The young woman was 18 when she started seeing the physiotherapist in May 2019 for pain in her lower back after falling awkwardly while playing sports.
He asked her to perform lunges and several other movements before asking her to lie down.
Without warning, she said, he lifted her top to bra height or slightly higher, pulled her pants and underwear halfway down, and rubbed the top of her buttocks.
“After that I found him a bit creepy,” she told the Tribunal, saying she recalled his fingernails being “quite long”.
The buttock massages occurred at every appointment thereafter with the physiotherapist’s behaviour escalating, becoming bolder at each session, she said.
The man would be “dead silent” during the massages, she said. “There was no communication from him at all about the treatment and I had no idea why he was doing what he was doing.”
She said his hands brushed against her vagina over clothing repeatedly at earlier sessions and, at their last session in July the same year, he put a stabilising hand so high up on her thigh that it made skin-to-skin contact with her vagina at least once when her underwear was stretched and pushed aside.
“It’s quite an alarming proposition that a physiotherapist would touch a patient’s vagina even once,” the man’s lawyer Rhys Walters said.

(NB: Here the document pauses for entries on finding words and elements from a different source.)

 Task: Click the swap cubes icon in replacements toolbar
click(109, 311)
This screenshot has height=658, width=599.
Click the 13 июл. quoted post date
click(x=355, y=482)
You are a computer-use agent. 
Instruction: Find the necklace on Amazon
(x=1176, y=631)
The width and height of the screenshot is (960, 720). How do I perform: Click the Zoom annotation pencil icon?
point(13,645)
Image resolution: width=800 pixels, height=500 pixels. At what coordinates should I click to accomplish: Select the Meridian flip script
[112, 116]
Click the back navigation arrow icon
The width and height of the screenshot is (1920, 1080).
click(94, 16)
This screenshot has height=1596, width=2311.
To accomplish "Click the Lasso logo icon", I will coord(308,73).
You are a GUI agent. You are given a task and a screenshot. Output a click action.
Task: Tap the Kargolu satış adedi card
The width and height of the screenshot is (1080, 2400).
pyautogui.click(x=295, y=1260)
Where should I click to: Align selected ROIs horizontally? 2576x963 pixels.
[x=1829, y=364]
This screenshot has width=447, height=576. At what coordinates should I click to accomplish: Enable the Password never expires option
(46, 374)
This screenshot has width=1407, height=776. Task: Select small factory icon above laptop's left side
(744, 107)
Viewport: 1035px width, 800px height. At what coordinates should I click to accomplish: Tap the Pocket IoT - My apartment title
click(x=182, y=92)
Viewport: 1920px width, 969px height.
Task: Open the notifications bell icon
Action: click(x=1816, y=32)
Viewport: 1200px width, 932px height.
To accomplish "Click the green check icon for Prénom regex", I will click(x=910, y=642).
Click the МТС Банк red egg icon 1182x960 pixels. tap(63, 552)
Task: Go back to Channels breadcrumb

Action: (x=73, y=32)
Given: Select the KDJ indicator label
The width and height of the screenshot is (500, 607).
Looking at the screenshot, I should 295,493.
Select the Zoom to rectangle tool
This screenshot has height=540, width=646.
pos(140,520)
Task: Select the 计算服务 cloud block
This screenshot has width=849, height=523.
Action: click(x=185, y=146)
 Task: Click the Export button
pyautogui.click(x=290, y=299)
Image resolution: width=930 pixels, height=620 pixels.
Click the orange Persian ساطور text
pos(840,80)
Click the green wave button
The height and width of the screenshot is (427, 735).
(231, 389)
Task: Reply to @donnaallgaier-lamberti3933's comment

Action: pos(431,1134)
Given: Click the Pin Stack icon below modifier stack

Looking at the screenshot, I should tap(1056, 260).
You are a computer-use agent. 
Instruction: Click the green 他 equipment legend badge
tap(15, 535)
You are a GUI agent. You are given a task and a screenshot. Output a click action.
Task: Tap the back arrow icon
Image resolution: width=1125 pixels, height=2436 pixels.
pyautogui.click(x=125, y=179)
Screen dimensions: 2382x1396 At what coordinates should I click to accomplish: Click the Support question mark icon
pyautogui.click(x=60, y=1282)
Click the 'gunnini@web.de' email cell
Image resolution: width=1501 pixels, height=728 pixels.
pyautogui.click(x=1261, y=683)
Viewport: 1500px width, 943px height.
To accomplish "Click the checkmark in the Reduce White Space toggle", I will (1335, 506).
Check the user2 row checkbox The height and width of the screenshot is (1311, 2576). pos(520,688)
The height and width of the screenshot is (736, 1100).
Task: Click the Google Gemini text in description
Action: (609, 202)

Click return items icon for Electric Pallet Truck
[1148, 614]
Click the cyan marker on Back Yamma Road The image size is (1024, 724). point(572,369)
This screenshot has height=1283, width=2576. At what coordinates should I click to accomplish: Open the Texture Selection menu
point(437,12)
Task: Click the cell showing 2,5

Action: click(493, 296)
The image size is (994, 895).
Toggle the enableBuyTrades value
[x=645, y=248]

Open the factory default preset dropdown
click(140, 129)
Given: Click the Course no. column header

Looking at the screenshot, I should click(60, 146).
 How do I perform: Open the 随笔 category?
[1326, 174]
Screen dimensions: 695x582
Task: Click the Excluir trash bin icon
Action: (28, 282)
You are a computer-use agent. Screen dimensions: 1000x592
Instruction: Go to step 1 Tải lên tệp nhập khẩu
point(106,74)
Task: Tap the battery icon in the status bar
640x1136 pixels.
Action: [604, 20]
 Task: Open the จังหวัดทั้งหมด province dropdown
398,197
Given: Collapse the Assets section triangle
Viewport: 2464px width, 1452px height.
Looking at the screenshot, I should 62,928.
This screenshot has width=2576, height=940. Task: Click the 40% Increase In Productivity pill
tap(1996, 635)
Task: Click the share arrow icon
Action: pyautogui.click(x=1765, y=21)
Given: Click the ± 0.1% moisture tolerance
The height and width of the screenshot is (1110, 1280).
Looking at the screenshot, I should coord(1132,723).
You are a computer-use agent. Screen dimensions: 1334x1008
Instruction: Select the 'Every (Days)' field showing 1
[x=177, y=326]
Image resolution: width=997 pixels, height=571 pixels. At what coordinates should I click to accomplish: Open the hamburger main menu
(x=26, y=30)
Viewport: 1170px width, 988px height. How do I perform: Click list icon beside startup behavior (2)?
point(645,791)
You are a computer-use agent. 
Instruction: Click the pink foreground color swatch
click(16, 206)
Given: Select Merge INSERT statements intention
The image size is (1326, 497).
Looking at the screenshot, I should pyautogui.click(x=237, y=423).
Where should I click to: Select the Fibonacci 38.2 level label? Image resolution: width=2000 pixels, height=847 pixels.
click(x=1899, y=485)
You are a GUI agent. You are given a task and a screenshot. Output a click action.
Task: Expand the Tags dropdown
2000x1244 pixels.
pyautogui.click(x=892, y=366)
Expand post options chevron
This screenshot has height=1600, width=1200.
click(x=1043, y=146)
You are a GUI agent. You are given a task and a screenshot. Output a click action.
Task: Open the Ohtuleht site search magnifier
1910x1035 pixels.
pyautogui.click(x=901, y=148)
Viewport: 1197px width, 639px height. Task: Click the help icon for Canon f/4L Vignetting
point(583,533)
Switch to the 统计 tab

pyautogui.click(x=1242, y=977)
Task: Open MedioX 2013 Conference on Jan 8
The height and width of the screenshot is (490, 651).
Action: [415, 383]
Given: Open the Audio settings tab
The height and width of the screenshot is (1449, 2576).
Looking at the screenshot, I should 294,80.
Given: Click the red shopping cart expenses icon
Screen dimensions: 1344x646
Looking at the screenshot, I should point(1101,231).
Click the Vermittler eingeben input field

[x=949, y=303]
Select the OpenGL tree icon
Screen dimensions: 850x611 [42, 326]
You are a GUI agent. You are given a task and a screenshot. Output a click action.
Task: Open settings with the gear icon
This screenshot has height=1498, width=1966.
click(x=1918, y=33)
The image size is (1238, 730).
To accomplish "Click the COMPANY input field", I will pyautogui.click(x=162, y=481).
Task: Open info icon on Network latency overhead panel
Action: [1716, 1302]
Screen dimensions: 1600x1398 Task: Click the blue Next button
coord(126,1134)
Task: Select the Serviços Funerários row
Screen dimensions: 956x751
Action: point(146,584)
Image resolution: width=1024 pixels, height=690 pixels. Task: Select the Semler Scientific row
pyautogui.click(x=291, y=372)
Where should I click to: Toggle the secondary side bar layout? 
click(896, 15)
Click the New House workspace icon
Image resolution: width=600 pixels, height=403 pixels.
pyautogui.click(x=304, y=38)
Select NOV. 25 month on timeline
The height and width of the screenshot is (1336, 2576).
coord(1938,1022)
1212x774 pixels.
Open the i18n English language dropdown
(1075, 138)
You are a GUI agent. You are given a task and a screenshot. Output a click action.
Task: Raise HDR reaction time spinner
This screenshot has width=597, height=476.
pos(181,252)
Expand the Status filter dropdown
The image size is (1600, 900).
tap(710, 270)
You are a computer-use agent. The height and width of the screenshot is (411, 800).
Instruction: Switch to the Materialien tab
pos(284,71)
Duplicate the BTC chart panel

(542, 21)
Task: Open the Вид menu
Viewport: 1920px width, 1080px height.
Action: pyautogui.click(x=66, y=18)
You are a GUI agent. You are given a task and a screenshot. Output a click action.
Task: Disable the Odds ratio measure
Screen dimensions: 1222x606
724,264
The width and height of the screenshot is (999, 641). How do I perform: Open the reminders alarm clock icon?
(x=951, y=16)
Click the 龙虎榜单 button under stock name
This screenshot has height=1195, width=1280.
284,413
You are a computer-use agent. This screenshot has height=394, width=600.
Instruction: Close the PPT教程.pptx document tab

“But you’re saying this happened many times?” he asked the woman, who said yes.
She told the tribunal she was young at the time and did not speak up to the physiotherapist at first.
“My mother said it was fine and that’s how treatment is, " she said. “I thought I was wrong.
The one time the patient’s mother accompanied her to treatment felt “completely different” - the physiotherapist did not pull her pants down as far down or rub her hamstrings as high up, she said.
Her mother also told the Tribunal they laughed it off initially because she wanted to give the physiotherapist the benefit of the doubt.
Later, she thought about taking her daughter to a different physiotherapist but didn’t - “Which I now regret,” she said.
The young woman said she had been seeing physiotherapists and chiropractors since she was 13 for sporting injuries and had never come across therapists who put their hands in such intimate areas, she told the hearing. “I didn’t think it was accidental,” she said.
The man also took hers and another teenage patient’s phone numbers from the clinic’s computer system and texted them using his personal mobile phone.
He has admitted the messages were not necessary or related to their treatment.
Clinic owners told the hearing the man was an independent contractor and had been with them for about four or five years at the time.
“He was quite good at the other practices,” said a director.
The tribunal before chair Theo Baker and four other members continues tomorrow.